The problem | Your answer should hold only the lines from the one with "You are a computer-use" through the end of the records, repeated exactly and minus any pictures.

Material shown |
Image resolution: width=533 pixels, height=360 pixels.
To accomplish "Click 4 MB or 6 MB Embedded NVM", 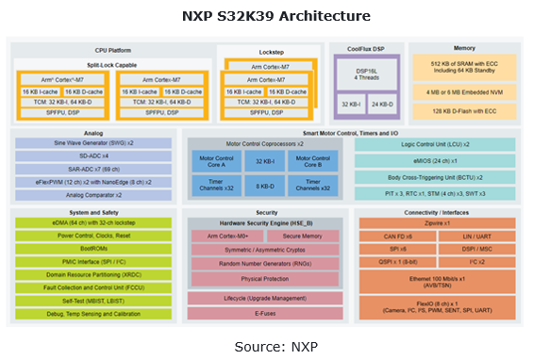I will click(x=464, y=92).
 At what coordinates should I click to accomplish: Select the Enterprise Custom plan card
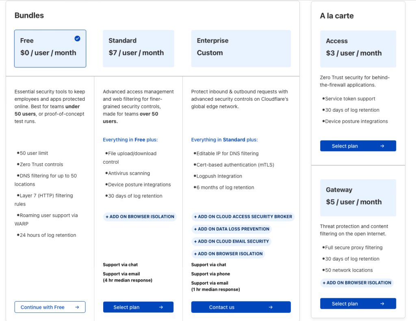[x=241, y=48]
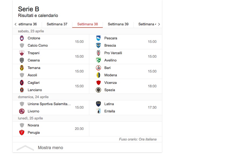Click the Unione Sportiva Salernitana team name
The image size is (227, 158).
tap(49, 104)
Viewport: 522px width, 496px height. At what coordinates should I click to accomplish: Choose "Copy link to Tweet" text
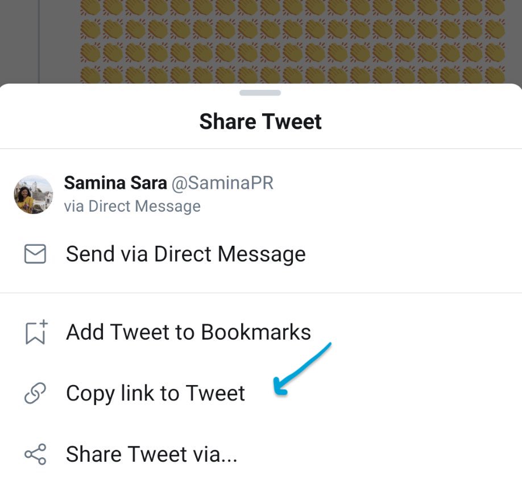point(155,393)
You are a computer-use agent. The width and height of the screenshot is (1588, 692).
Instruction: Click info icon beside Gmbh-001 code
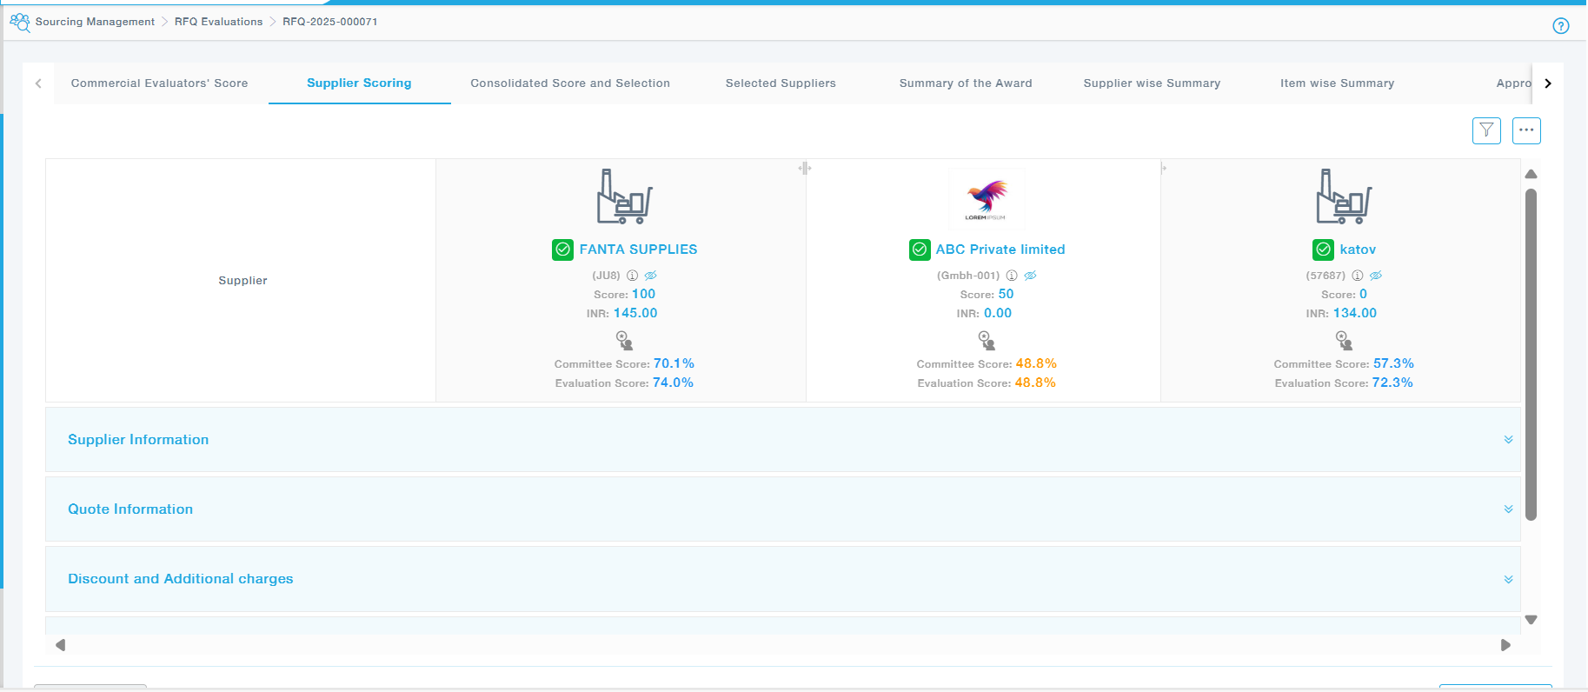[x=1012, y=276]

Task response |
You are a computer-use agent. The width and height of the screenshot is (1588, 692).
Instruction: Click info icon beside Gmbh-001 code
[x=1012, y=276]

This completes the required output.